AIM OF THE TASK » Go to the line containing "Image resolution: width=682" below; retype it and all following lines exactly, and leave out the pictures.

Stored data
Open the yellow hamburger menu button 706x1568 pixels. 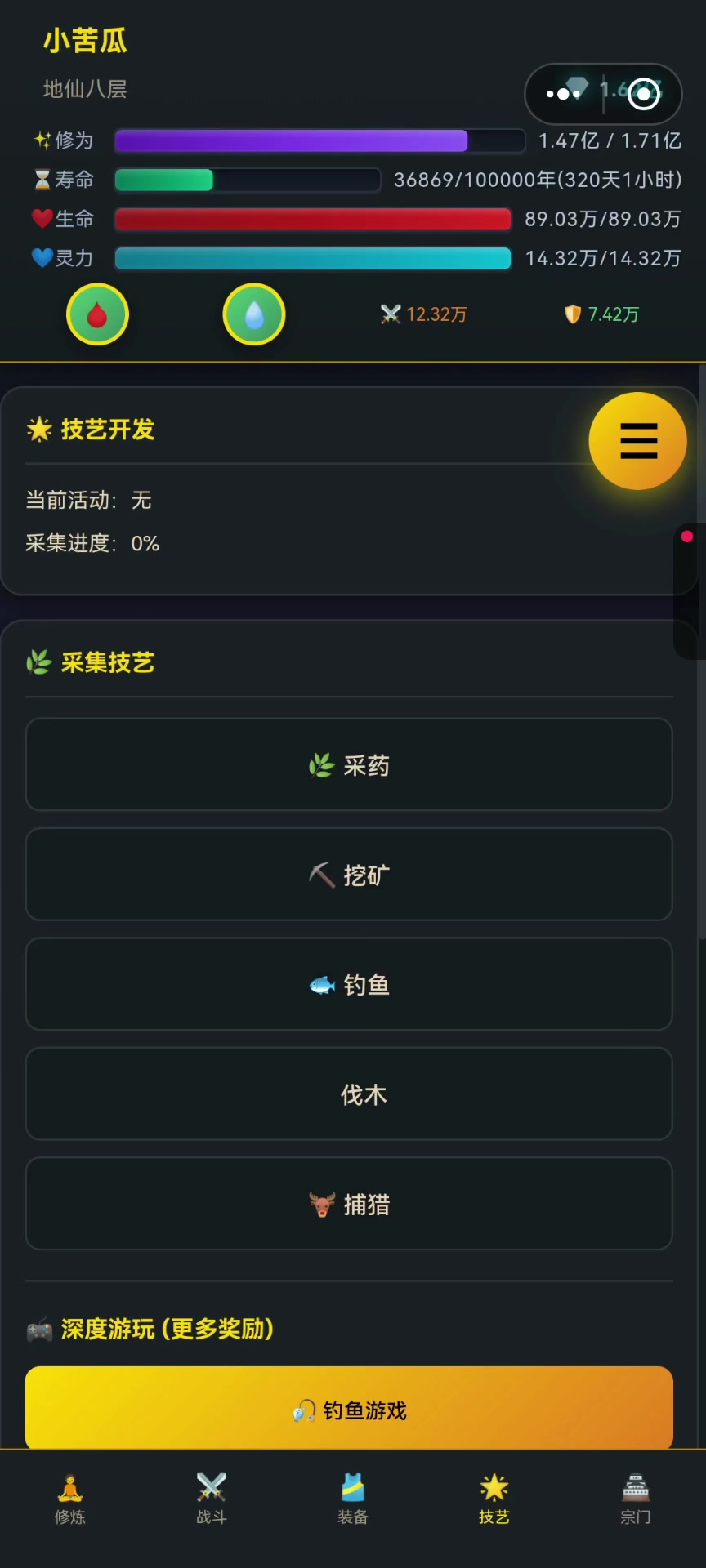pyautogui.click(x=638, y=441)
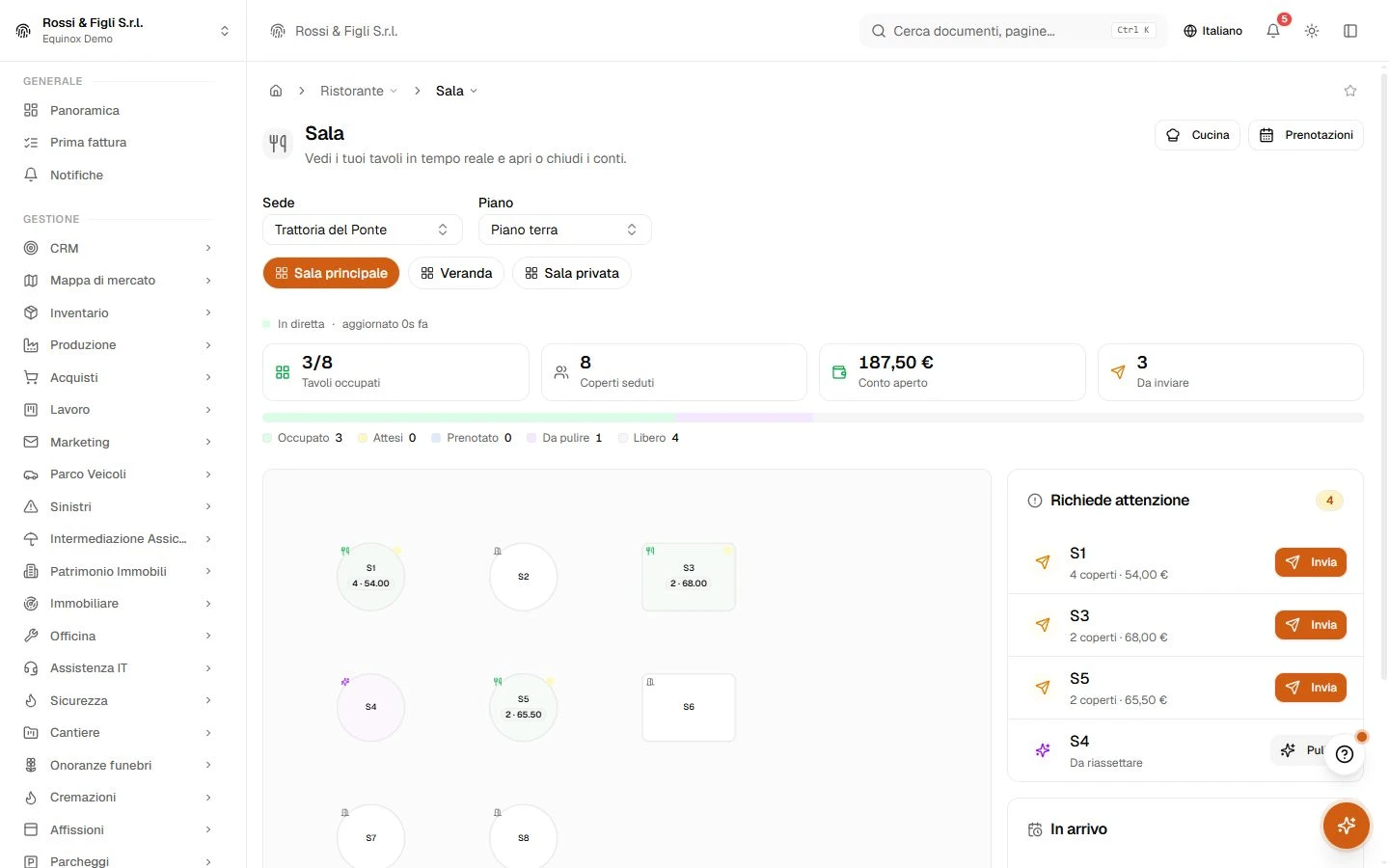The height and width of the screenshot is (868, 1389).
Task: Open the notifications bell icon
Action: coord(1273,31)
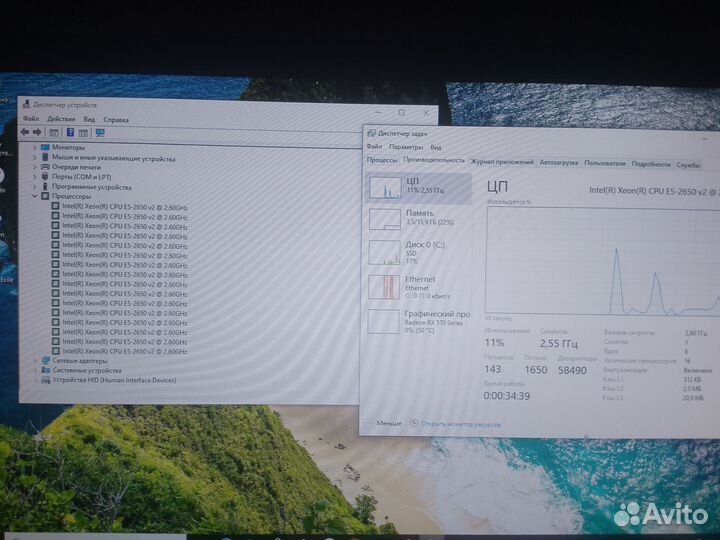Select the Память performance thumbnail
720x540 pixels.
coord(384,219)
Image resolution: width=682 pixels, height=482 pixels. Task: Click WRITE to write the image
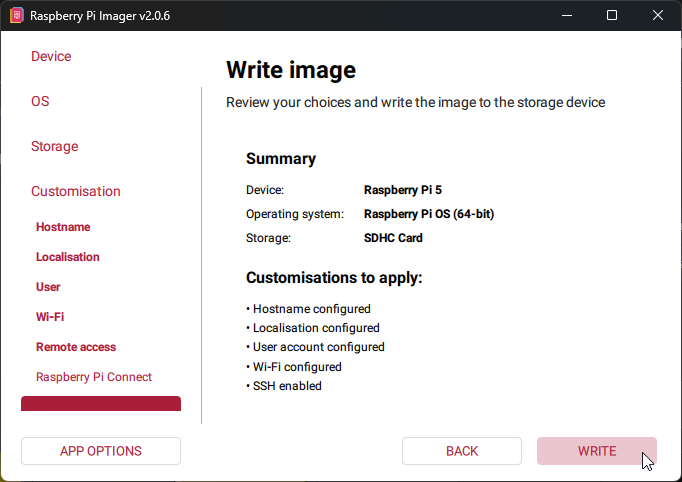tap(597, 451)
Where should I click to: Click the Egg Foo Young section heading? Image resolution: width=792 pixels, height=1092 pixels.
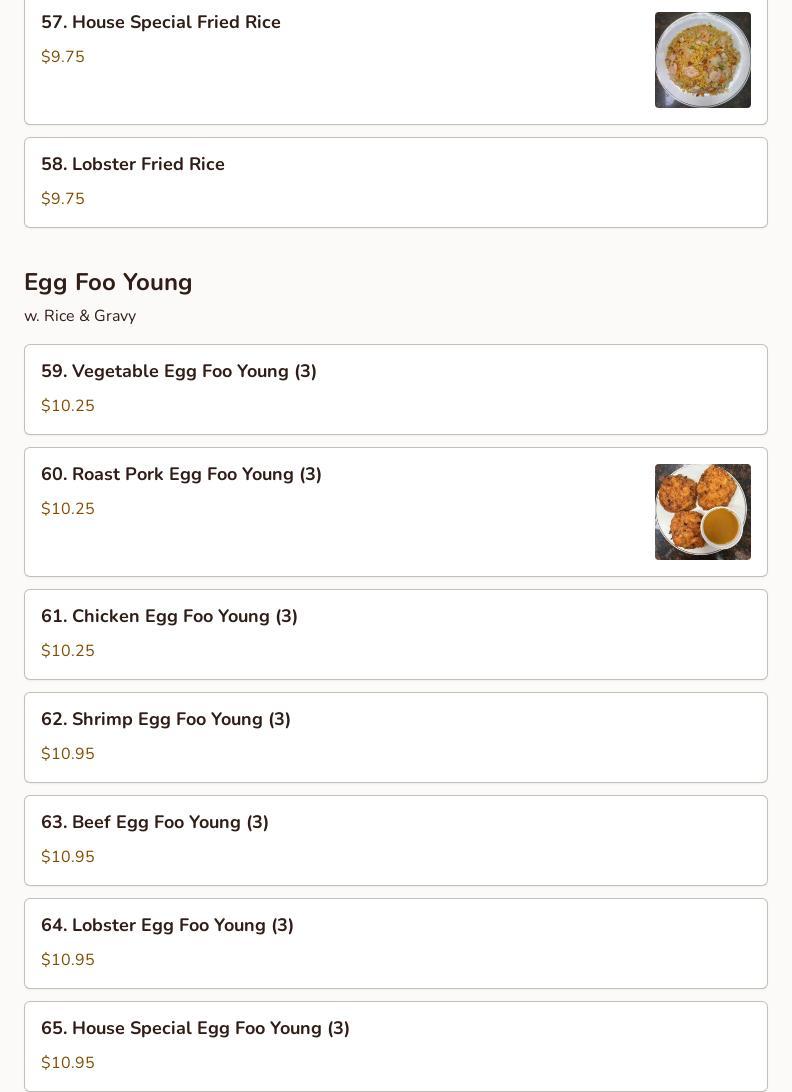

ANSWER SECTION »
Image resolution: width=682 pixels, height=482 pixels. Task: Click WRITE to write the image
tap(597, 451)
Where should I click to: Click the Egg Foo Young section heading? Image resolution: width=792 pixels, height=1092 pixels.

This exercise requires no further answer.